Passage to read:
Perhaps I am just being paranoid, but doesn't the portion of his proof in bold need some justification? I will assume that a finite set has a minimum and a maximum (I read this thread), but Spivak seems to make use of the claim in my question at the top of this post. How does one prove that such a "closest element to $a$" exists? Is there some very trivial proof by contradiction? Is there some result that relies on sophisticated knowledge of bounds or topology that would leave Spivak to exclude that from a mostly basic chapter on limits (before he introduces bounds and all that)? Any sort of rigorous justification (or referral to other literature) for his proof and/or the question at the top would be most appreciated.

Answer 1

If I'm understanding you correctly, the answer to your question is in the sentence that directly follows the bolded part of your quote:

...that is, |p/q−a| is smallest for one p/q among these numbers.

The minimum element of the set $\{|\alpha - s|: s \in S\}$ is $|\alpha - s^*|$ for some $s^* \in S$. Then $s^*$ is the closest element of $S$ to $\alpha$.

Answer 2

What he really needs is that there is an interval $(\alpha-\epsilon,\alpha + \epsilon)$ that includes none of them aside from possibly $\alpha$ itself. As there are only finitely many, you can collect all the differences, find the minimum, divide it by $2$ and use that for $\epsilon$. One could argue the statement is wrong because there could be two at equal distance from $\alpha$ but you can just use either one of them and the proof goes through.

Set task 1:
In the forum thread above, what number does the second answer say to divide the minimum difference by to get epsilon?

Source material:

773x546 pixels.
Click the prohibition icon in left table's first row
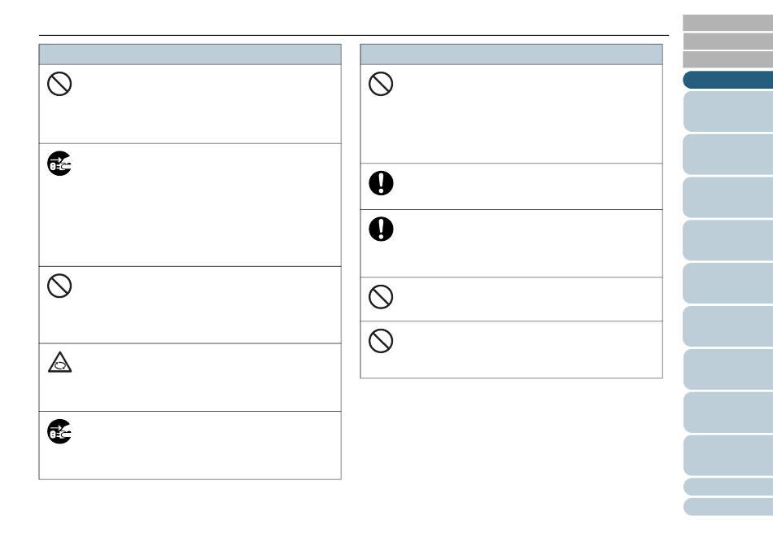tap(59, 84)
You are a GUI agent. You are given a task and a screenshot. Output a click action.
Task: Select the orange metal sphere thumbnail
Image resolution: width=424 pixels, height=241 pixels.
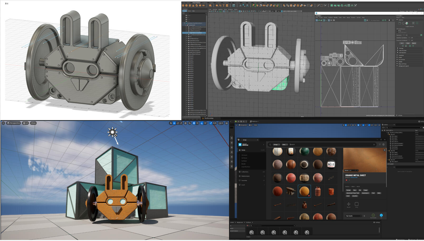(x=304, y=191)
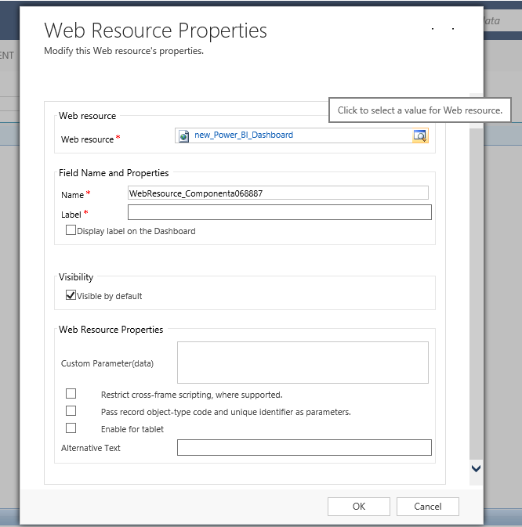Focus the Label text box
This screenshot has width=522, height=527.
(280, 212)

* * *

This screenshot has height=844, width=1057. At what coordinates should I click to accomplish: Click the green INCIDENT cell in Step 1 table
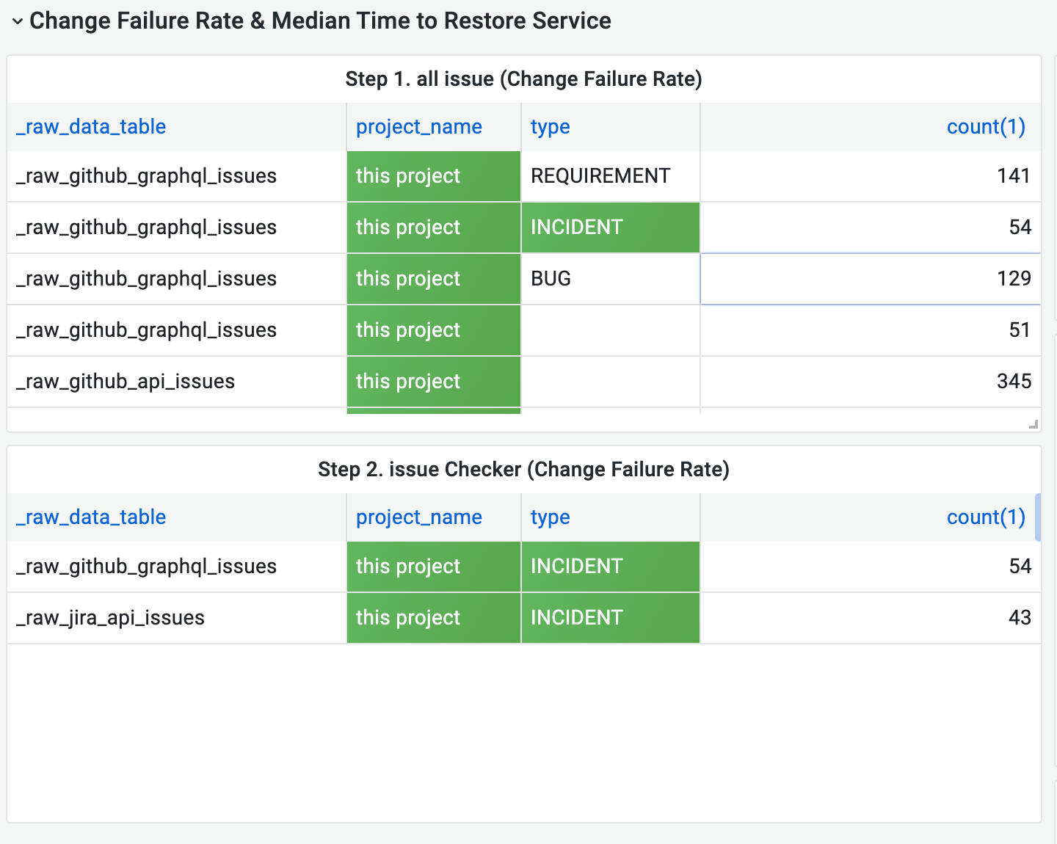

* * *

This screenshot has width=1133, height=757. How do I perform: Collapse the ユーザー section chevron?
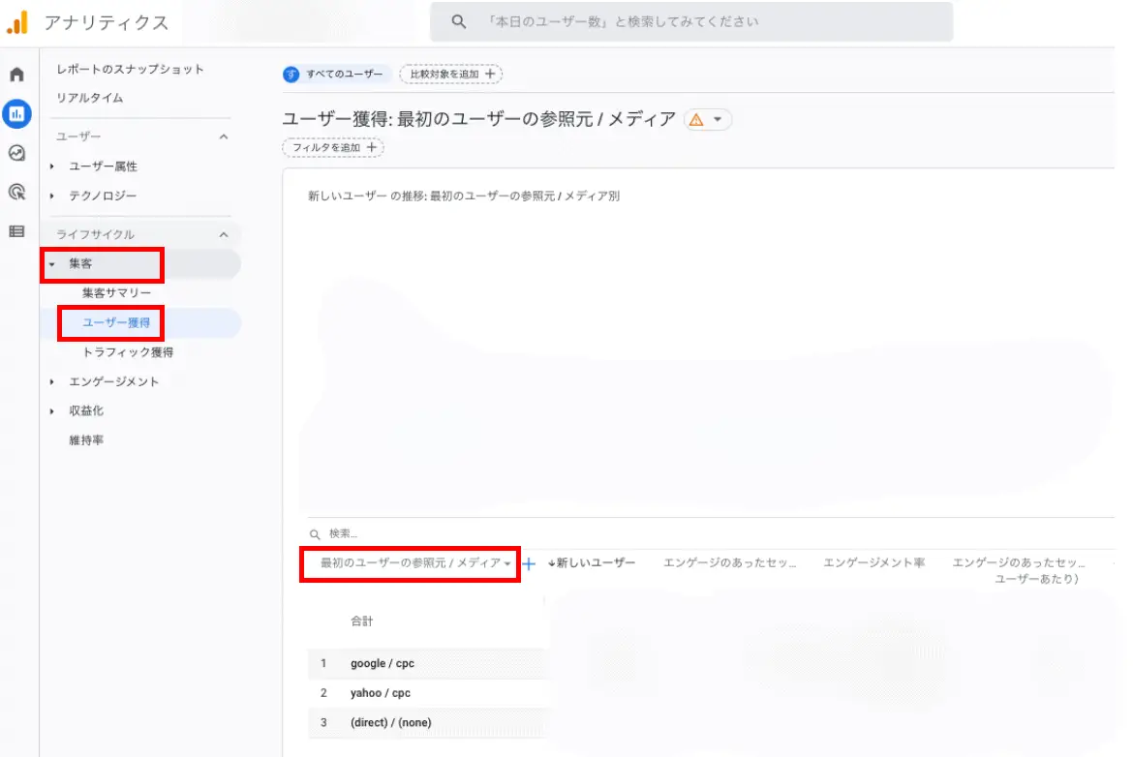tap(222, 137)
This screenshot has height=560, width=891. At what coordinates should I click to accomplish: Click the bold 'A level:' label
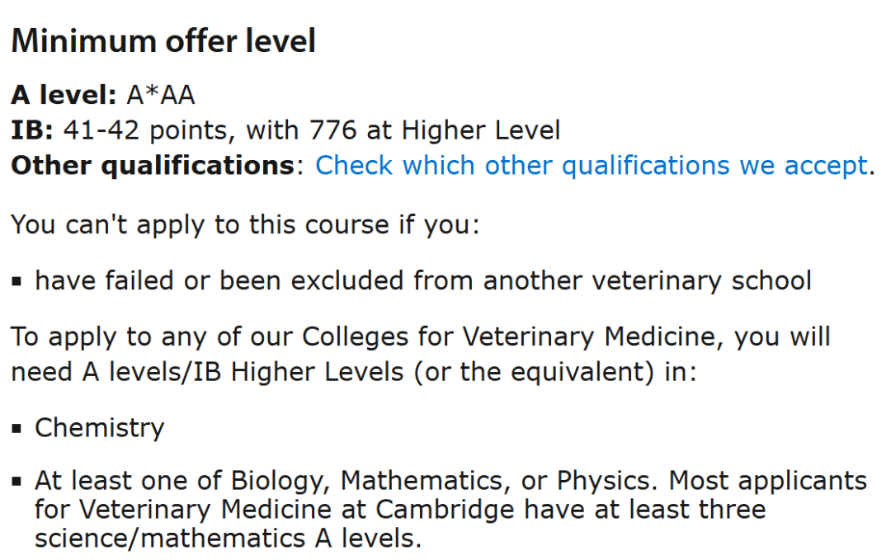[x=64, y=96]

Set task 2:
Rescale the part of the listing that opens with the line containing "773x546 pixels." and closes with the line containing "tap(59, 84)". Write those lines out again with the requests included, multiply every coordinate in the answers by 0.75, and round to whole numbers with halves going up. Give only those lines and leave out the pictures.

Final result 1:
By 2.

Final result 2:
773x546 pixels.
Click the prohibition icon in left table's first row
tap(44, 63)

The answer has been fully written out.